- **What is needed**: Each line of the entries that contains the word "height" adds one. Reply with the resulting number only.

Exercise input Start Marker

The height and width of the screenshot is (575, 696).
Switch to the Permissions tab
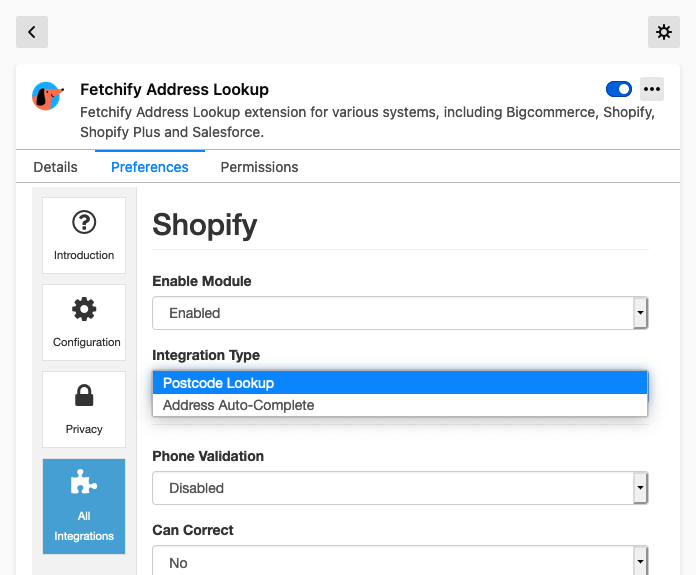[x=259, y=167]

Exercise input End Marker
Exercise input Start Marker

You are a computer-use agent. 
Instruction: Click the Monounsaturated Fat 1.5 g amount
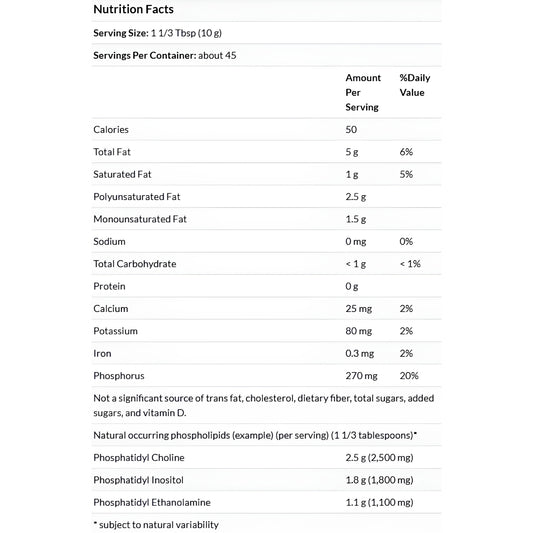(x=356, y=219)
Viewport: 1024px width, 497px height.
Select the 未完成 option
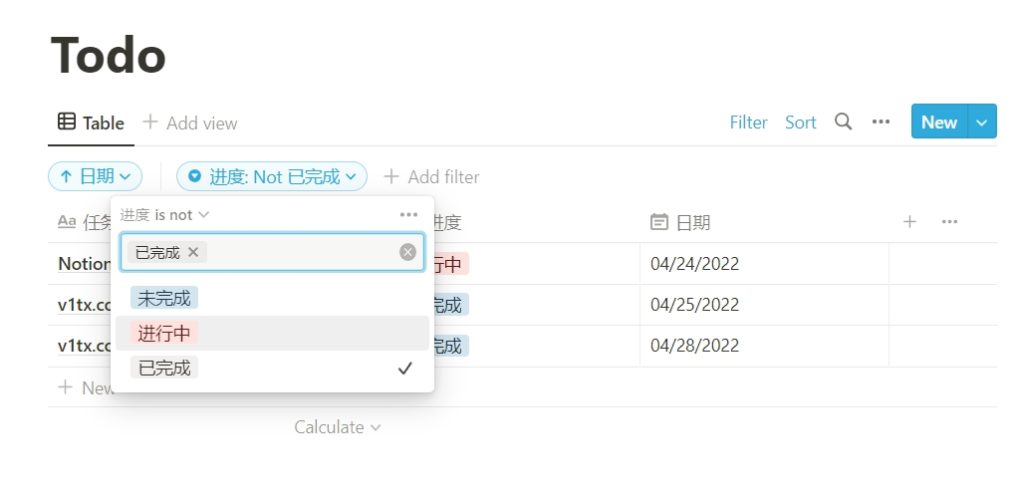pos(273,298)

Exercise input End Marker

- **Written response**: 2